* start Data provided *

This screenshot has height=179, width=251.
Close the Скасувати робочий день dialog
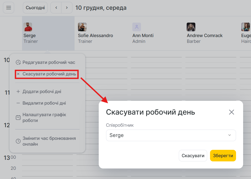point(231,112)
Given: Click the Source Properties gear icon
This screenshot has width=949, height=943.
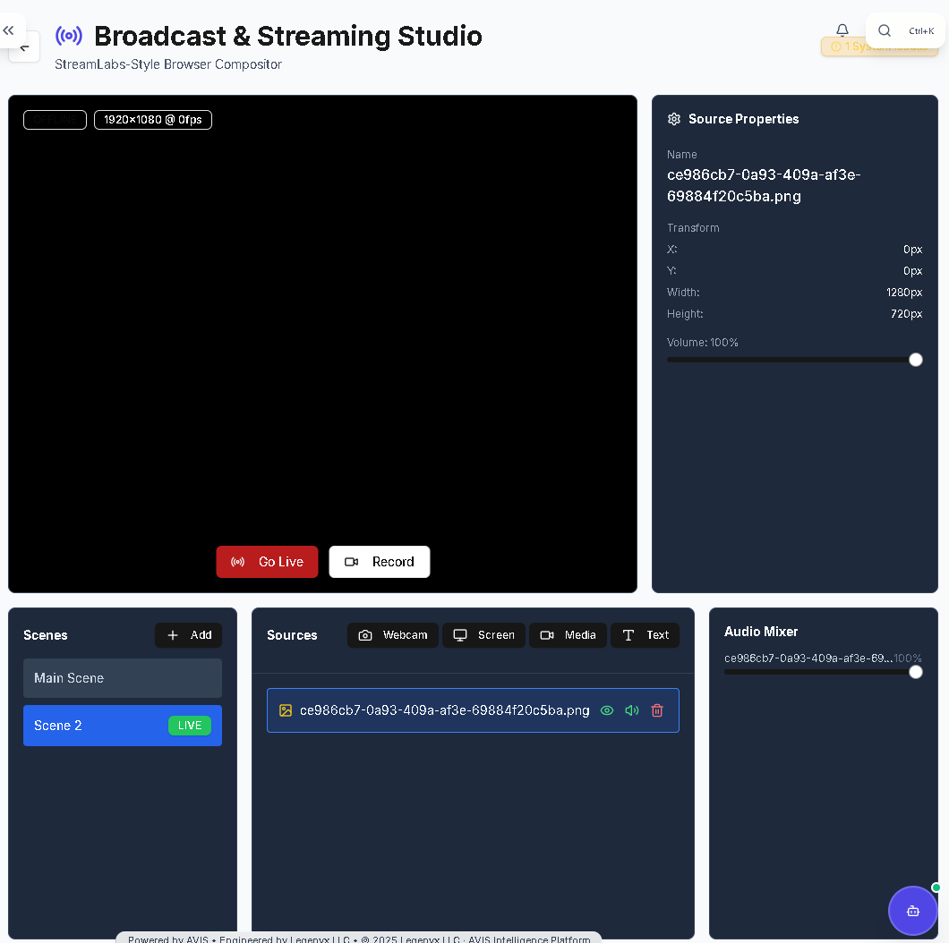Looking at the screenshot, I should pos(674,119).
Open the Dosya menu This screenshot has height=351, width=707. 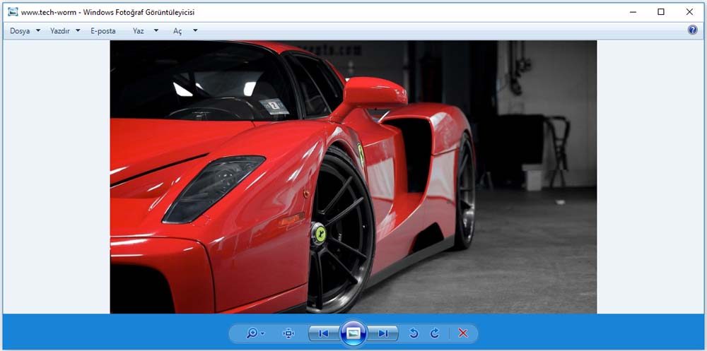[x=20, y=31]
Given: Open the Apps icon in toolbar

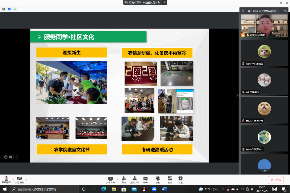Looking at the screenshot, I should point(170,179).
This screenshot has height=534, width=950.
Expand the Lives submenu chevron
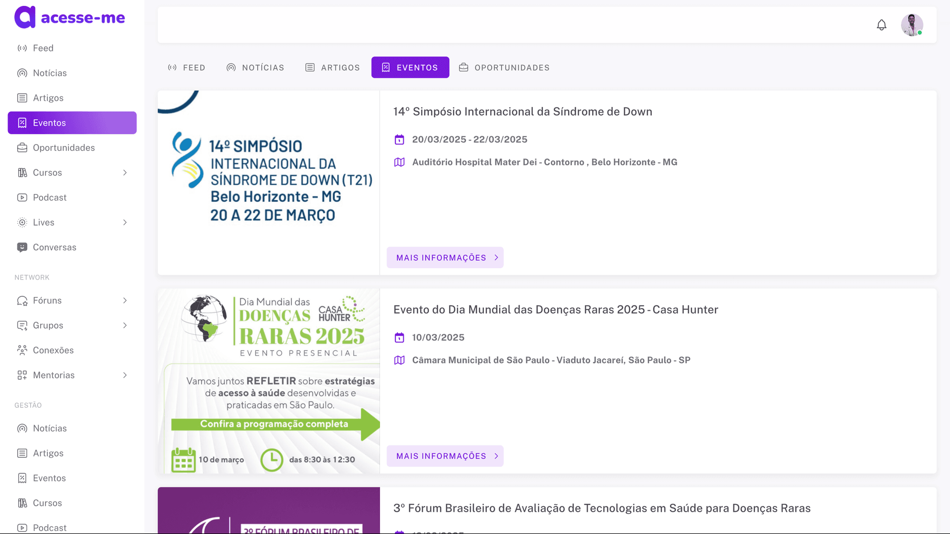point(125,223)
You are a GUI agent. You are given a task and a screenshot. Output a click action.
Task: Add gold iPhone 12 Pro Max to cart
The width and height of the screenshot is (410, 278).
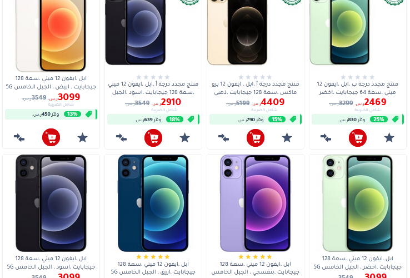tap(256, 138)
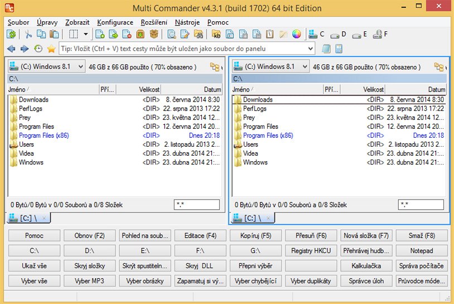Click the left panel filter input field
This screenshot has height=304, width=454.
(196, 205)
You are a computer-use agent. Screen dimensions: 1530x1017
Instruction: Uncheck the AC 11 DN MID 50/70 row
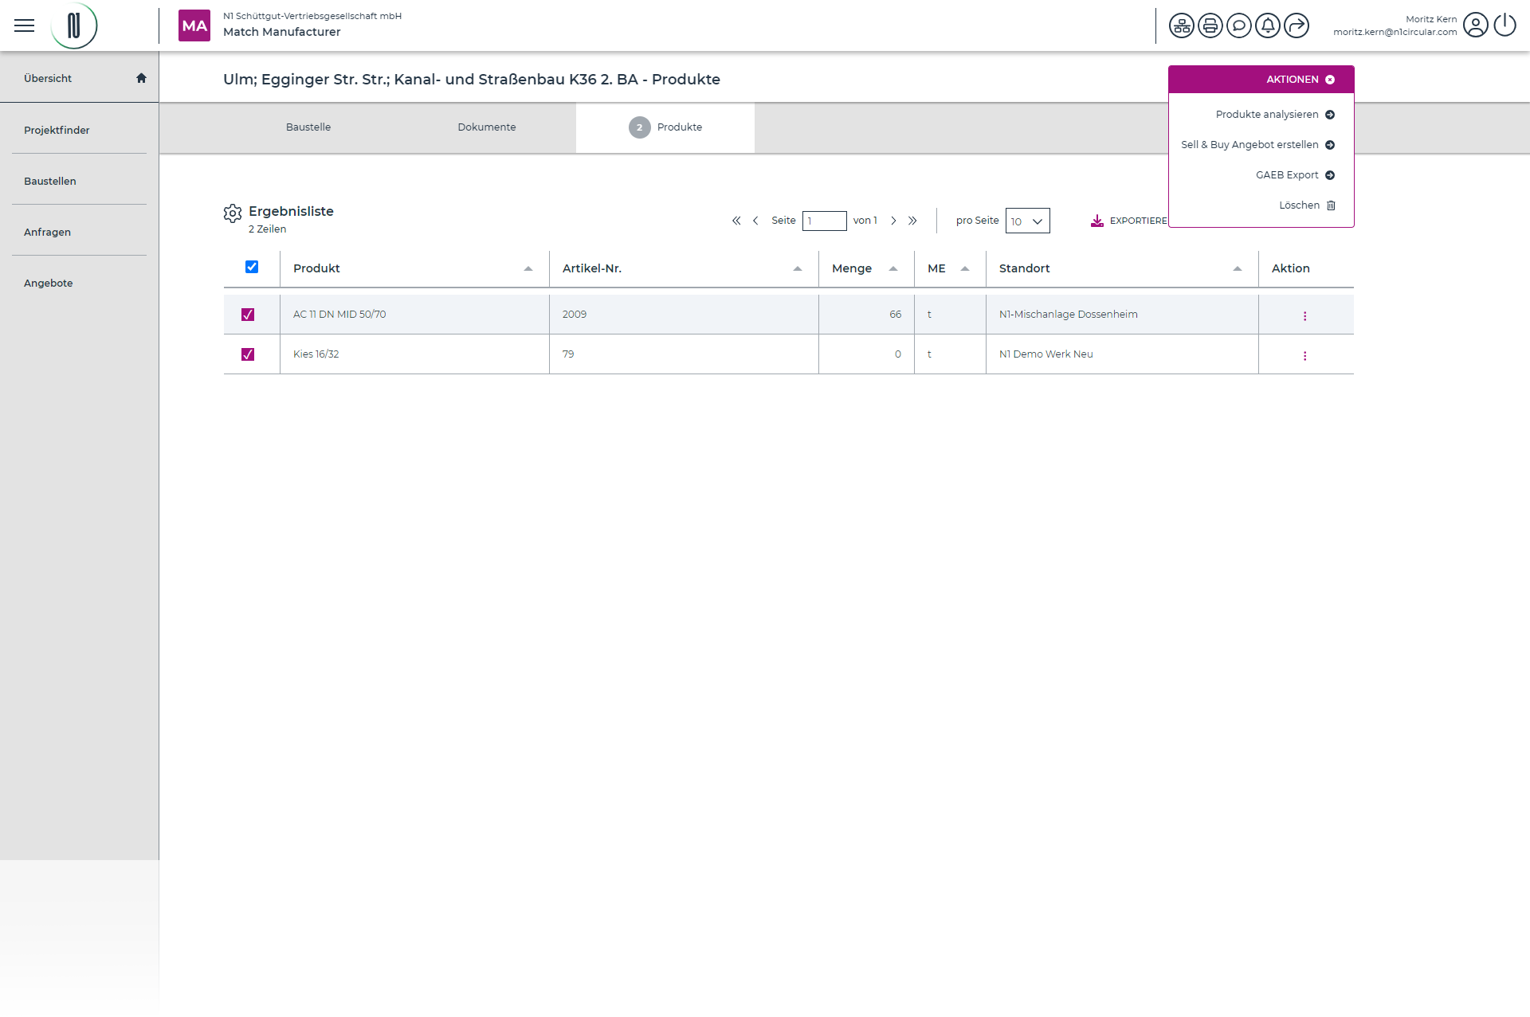point(248,315)
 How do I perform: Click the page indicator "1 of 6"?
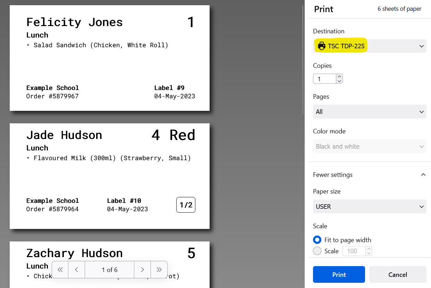coord(109,270)
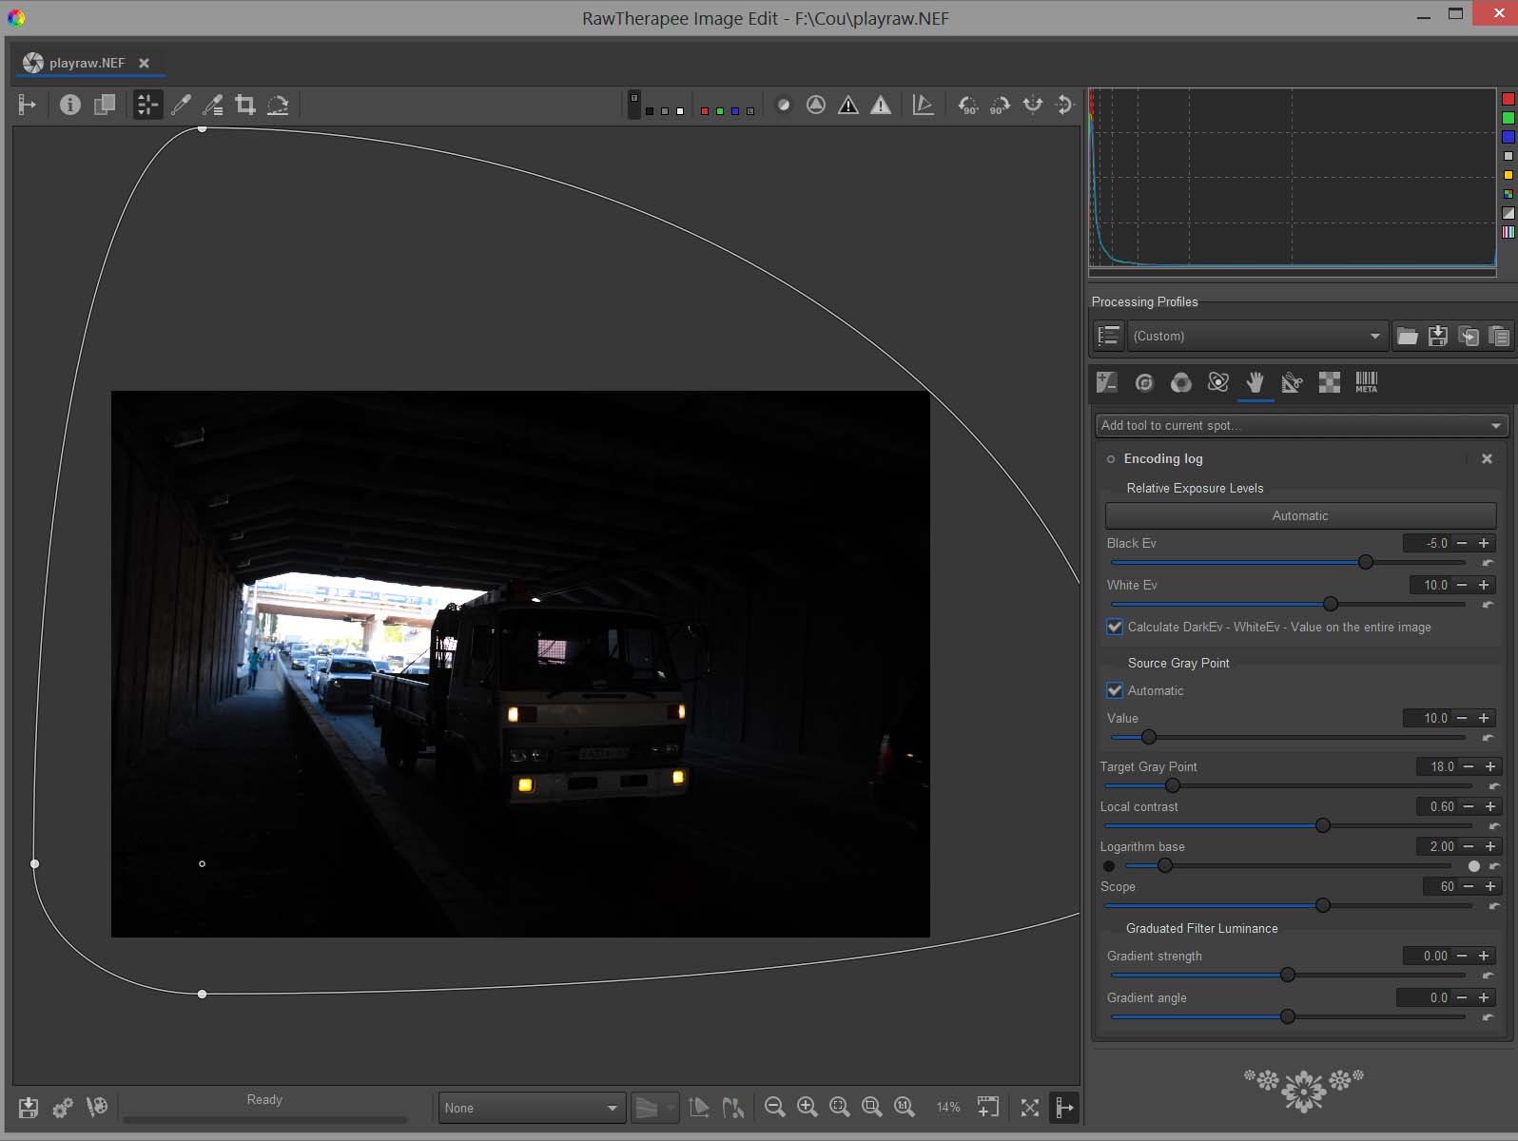
Task: Click the Black Ev slider handle
Action: coord(1366,562)
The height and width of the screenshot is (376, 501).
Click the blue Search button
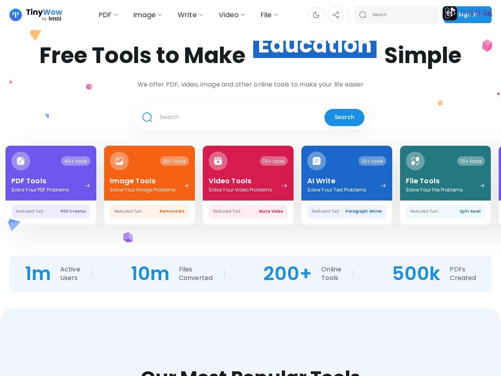click(x=344, y=118)
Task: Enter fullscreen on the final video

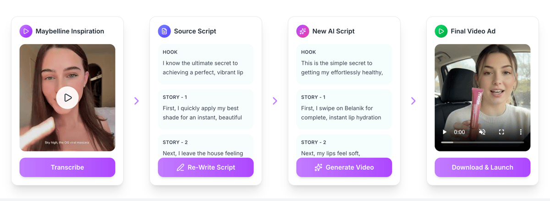Action: click(501, 132)
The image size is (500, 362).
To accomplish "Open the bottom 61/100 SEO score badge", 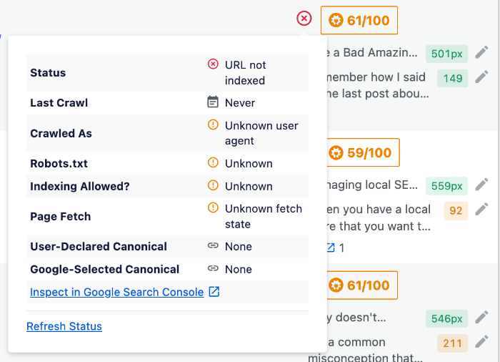I will coord(362,285).
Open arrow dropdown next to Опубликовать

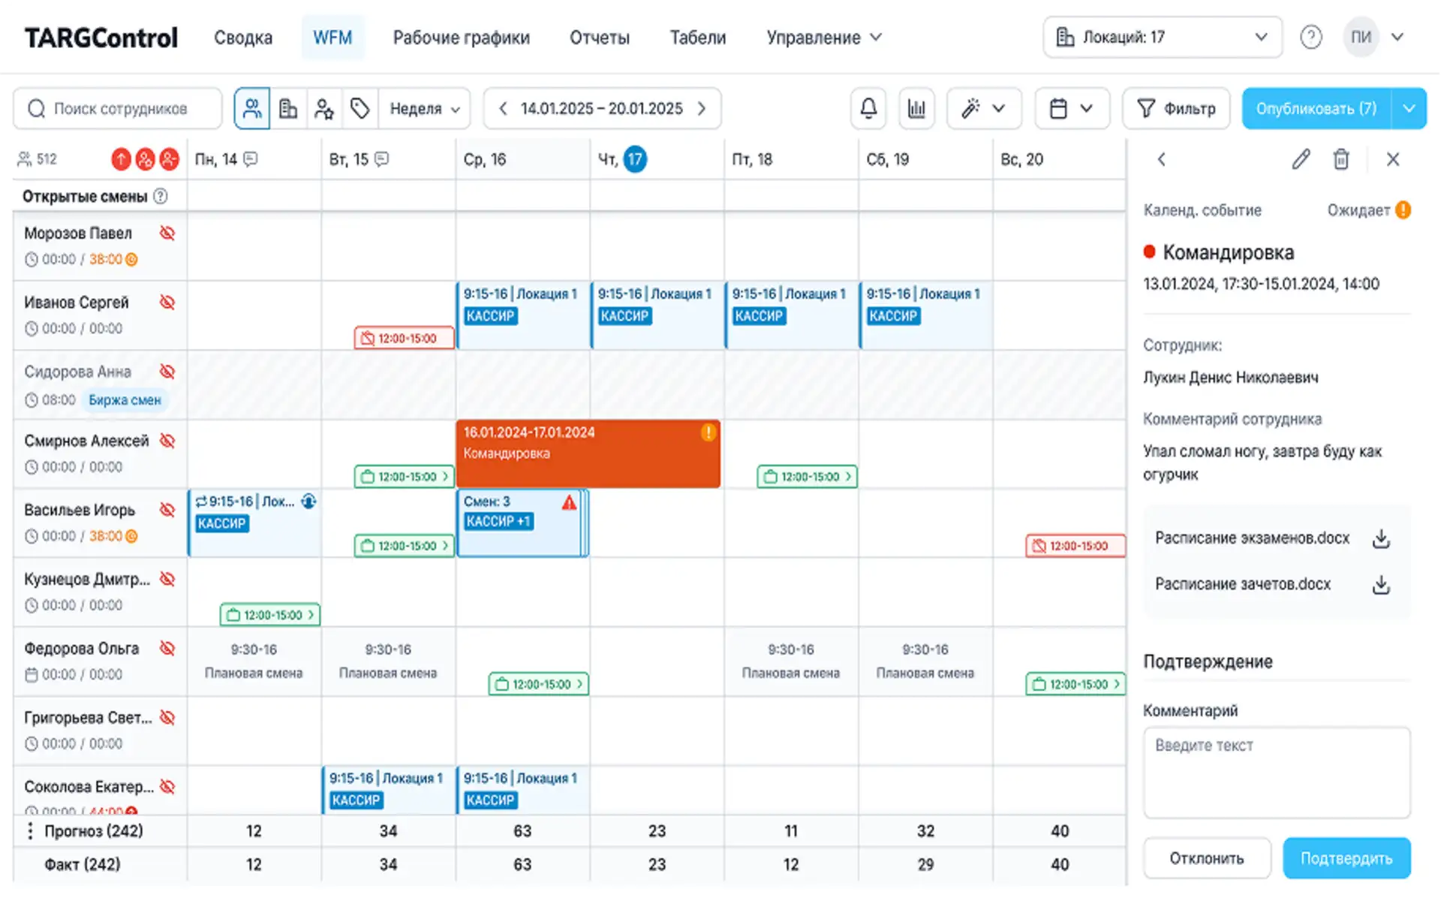pyautogui.click(x=1409, y=109)
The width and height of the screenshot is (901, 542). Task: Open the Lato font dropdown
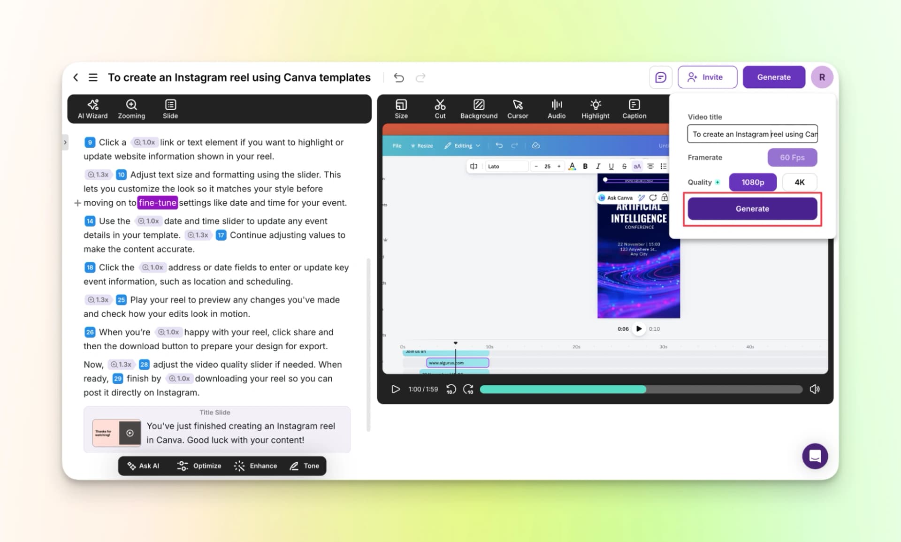[x=506, y=166]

* end Data provided *

* Objective
Identify every line of the records that contains the word "dropdown", matching its case exactly, and copy each of those lines in full.

* Written reply
Open arrow dropdown next to Опубликовать
The width and height of the screenshot is (901, 542). Task: Open the Lato font dropdown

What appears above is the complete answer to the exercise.